▶ **Aim**: In the records below, copy the lines between the line holding "Screen dimensions: 359x359" and the line holding "[x=312, y=89]", inclusive, substituting "Viewport size" for "Screen dimensions" and changing nothing else.

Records

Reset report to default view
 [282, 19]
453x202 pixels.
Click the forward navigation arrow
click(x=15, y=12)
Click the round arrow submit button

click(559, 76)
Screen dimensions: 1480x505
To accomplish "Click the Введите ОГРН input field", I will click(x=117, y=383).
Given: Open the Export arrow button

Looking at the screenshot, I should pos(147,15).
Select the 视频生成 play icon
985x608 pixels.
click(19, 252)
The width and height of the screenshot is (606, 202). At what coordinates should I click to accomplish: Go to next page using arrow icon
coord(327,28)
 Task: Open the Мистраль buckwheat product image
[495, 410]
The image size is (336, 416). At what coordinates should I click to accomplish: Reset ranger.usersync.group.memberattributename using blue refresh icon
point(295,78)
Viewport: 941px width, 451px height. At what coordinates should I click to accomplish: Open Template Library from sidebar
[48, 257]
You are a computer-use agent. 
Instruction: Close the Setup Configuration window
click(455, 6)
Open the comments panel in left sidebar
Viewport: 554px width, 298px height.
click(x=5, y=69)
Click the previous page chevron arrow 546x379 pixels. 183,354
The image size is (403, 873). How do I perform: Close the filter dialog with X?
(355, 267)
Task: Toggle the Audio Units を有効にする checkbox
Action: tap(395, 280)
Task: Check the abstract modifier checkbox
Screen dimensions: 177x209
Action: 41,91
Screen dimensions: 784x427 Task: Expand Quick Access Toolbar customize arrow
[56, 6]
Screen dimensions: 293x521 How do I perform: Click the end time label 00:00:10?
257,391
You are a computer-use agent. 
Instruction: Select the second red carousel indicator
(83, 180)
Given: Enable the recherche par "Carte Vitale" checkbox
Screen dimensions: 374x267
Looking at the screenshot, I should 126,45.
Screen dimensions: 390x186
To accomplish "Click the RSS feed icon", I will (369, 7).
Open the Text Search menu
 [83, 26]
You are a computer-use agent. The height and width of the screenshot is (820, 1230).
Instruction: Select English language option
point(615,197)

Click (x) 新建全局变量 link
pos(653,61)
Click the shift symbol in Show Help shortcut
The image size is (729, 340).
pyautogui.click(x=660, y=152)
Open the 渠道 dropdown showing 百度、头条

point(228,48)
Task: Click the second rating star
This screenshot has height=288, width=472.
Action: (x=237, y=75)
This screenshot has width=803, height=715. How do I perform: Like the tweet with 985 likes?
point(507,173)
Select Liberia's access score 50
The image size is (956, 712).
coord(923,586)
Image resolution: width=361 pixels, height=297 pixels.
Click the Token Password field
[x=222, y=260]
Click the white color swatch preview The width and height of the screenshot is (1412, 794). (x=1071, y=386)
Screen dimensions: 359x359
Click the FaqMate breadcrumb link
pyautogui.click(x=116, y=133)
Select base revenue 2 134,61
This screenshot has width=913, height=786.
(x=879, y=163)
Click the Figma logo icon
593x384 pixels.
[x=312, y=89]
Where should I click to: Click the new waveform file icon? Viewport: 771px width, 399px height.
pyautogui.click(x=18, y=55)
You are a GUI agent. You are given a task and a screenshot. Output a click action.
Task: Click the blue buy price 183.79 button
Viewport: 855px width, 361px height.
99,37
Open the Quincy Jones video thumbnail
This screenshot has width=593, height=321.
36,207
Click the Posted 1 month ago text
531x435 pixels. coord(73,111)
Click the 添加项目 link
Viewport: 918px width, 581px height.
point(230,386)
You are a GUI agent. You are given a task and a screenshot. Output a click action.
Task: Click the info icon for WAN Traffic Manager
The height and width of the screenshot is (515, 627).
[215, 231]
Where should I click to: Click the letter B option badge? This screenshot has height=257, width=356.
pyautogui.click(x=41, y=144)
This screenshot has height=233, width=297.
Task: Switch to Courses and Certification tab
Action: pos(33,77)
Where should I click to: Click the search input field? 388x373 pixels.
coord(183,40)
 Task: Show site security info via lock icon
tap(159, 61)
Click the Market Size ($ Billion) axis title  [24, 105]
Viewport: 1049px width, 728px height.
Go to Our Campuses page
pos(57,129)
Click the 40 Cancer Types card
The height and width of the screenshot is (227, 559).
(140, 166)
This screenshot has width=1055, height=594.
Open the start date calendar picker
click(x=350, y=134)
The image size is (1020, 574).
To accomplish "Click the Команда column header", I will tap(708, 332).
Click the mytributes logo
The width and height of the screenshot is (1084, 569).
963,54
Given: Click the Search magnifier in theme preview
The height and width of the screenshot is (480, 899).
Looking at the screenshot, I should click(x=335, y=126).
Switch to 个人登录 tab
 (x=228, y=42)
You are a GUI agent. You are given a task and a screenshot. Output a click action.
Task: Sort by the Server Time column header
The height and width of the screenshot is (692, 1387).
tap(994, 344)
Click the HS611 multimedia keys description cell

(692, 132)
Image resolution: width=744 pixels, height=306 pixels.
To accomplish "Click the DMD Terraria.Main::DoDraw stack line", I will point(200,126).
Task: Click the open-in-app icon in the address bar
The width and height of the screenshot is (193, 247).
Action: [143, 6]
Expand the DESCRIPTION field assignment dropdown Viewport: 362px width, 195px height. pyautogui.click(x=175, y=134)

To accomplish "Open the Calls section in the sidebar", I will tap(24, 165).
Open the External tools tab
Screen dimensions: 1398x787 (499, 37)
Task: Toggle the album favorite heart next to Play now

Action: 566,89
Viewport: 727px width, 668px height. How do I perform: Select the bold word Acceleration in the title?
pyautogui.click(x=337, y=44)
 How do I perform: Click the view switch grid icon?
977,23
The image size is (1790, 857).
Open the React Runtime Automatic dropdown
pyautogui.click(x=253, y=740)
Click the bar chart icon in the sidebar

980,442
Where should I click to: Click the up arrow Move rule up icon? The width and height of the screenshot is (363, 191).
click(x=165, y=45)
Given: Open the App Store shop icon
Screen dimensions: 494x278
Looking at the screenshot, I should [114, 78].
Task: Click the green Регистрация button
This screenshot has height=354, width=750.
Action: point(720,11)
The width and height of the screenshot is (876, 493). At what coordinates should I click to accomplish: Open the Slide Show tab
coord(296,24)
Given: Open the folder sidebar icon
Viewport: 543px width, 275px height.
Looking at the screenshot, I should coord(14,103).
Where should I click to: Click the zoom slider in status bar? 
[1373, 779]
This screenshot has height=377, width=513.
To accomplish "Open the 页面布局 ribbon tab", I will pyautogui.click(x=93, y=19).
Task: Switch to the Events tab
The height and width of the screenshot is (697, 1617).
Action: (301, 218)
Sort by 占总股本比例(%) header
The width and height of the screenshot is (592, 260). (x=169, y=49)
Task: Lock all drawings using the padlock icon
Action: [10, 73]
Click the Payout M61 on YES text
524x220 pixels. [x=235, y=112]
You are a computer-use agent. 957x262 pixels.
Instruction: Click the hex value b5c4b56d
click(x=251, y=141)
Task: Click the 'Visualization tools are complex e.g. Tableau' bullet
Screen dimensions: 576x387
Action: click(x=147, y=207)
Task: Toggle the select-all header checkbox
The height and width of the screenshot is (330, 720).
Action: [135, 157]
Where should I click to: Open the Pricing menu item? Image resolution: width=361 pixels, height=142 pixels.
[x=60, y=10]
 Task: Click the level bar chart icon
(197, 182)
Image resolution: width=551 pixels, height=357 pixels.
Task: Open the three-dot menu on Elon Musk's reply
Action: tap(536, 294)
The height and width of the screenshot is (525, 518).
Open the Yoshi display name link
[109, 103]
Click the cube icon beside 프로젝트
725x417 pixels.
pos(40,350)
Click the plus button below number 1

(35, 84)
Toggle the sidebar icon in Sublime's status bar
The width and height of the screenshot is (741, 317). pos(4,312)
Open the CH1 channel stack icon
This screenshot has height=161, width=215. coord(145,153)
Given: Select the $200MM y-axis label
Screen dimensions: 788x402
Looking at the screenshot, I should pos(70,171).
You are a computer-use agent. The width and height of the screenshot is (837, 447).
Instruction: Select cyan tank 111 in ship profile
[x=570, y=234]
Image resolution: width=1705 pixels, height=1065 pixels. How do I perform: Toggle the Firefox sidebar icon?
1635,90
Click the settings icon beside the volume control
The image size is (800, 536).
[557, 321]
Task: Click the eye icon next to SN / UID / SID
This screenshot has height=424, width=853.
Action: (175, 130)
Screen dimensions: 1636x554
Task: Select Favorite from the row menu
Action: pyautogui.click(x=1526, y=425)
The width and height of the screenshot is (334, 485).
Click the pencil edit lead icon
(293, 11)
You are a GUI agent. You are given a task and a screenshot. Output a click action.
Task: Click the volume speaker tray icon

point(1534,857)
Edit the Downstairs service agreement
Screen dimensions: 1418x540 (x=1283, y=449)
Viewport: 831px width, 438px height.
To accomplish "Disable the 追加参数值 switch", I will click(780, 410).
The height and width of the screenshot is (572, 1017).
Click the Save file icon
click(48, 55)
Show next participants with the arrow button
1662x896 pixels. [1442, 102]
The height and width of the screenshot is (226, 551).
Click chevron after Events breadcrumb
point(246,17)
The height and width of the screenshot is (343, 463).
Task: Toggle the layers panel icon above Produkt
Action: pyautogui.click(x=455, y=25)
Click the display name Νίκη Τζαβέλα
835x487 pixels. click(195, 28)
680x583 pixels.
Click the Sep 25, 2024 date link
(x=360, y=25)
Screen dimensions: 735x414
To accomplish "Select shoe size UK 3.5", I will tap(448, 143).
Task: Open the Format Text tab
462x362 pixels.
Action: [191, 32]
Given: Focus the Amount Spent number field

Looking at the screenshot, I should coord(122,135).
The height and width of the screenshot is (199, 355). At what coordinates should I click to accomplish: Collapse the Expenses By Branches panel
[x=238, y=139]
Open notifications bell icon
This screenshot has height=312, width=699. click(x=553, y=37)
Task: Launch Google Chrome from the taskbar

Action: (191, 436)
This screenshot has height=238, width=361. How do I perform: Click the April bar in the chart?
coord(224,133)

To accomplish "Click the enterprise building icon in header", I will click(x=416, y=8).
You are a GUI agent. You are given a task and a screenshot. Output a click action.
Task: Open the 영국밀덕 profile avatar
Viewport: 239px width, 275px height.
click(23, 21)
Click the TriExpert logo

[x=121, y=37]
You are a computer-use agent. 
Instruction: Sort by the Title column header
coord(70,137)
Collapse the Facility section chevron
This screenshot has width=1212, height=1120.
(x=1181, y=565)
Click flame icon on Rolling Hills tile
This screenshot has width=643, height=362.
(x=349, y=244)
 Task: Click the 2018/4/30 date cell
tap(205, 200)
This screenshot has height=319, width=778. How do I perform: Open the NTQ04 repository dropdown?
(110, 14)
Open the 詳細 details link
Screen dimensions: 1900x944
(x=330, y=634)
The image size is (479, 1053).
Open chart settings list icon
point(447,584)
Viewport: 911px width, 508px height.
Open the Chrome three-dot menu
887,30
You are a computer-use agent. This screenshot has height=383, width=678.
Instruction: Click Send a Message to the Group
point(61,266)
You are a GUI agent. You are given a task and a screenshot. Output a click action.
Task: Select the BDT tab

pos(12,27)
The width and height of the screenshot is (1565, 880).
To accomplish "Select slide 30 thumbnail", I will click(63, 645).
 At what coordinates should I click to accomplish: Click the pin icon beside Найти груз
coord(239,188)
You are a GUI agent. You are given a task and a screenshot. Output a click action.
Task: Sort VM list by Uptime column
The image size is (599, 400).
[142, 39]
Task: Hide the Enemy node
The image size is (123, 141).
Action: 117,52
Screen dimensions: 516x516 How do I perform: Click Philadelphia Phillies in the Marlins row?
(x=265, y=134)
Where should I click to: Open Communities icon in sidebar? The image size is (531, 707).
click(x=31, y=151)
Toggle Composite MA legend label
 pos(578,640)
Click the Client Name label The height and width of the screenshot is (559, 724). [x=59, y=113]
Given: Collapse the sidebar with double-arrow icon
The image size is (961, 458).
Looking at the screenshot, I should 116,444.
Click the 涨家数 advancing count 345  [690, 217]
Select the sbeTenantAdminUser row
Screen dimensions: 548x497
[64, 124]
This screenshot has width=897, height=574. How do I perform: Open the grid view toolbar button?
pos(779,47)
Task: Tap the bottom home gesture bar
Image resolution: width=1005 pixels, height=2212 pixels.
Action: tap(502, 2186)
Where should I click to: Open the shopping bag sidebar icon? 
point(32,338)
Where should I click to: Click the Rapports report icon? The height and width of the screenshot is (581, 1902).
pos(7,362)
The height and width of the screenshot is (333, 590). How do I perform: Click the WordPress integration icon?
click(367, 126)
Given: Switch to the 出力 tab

▶ **Solved problem**:
Viewport size: 359x359
Click the FaqMate breadcrumb link
pyautogui.click(x=116, y=133)
Select base revenue 2 134,61
This screenshot has width=913, height=786.
(x=879, y=163)
Click the Figma logo icon
593x384 pixels.
[x=312, y=89]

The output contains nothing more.